Ingredients

In progress...

These are just some things I use daily/weekly that taste and make you feel awesome! That means fast.

Butter: Always Kerrygold (grass fed in america just doesn't seem to cut it, available at Safeway and it really makes a difference)
Milk: only Raw, www.realmilk.com
Eggs: only Free Range, wherever I can find, preferably non-vegeterian, non corn or soy fed (definitely not cage free or omega 3, bugs/worms and sunlight make a difference)
Meats: Marin Sun Farms or El Salchichero
Produce: Not as strict on this, I try to get organic and local from Farmer's Markets, my Garden, or Good Earth
Fish: only Wild, Whole Foods or Good Earth
Nuts: Only Raw
Garlic
 Everybody knows garlic is awesome. Tasty for tomato sauces, salad dressings (link sol food wannabe), but also when cooking chicken/fish, or in Asian or Indian stir fries with ginger and turmeric/curry.  It adds a ton of flavor and aids in digestion! Chopped or pressed, just don't eat it too much of it raw because it will taste way to pungent. Best used in moderation because it can be very stimulating.

Coconut
 Who doesn't like coconut? In oil, flour (see protein bites), butter (see bread pudding oats), or shredded/flakes, this food can really contribute a lot.  Although saturated, coconut provides a great source of healthy fats, as well as fiber (unless using oil, and because of lots of short chain fatty acid/medium chain triglycerides it's great to include this saturated fat in your diet).

Cocoa
Most people think unhealthy and decadence when chocolate comes to mind.  Cocoa flavored foods are often sinful not because of the chocolate, it's because they are packed with added sugar and milk fat.  Get some unsweetened cocoa powder, baking chocolate, or try out carob for an alternative twist and bring back the excitement into your food! And it's a good natural source of caffeine. (see mexican oatmeal and chocolate pudding)
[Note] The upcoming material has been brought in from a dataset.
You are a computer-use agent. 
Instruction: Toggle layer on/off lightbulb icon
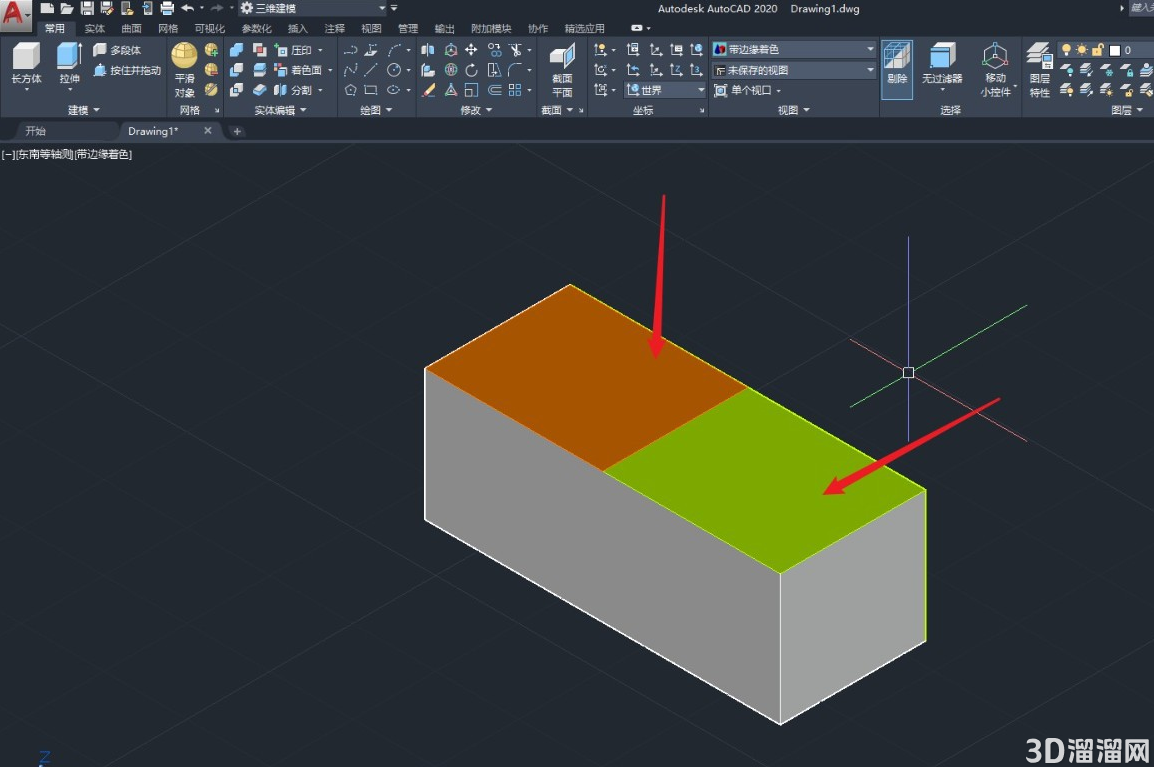click(x=1066, y=50)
The following I no longer really use but are fine options if you like them:


Nutritional Yeast (not necessary if eating grass fed red meat)
 Supplying essential B Vitamins (that means energy!) and Amino Acids that make up proteins usually only available in meat, I love this stuff. 2 heaped tablespoons is a whopping 8 grams of protein and is a great addition to salads, sandwiches, and more. It's a bit salty, almost cheezy  and goes amazingly with avocado, tahini, or both (and some ginger if you want).

Pumpkin Seeds
Chia Seeds
Everyone who has dabbled in the healthy living/alternative cooking world has probably heard of this 'wonder' seed.  A great way to add some healthy fat to foods.  Similar to flax, only better, nutritionally they provide those oh so beneficial omega fatty acids that are hard to get unless eating fish, which you can't do often enough due to the mercury thing.  These add a seedy yet creamy effect to food, and when soaked they gel up and make food more gooey/voluminous.  Thus, you can make Chia Eggs for egg replacements by simply mixing with warm water to use in anything: pancakes, waffles, and more.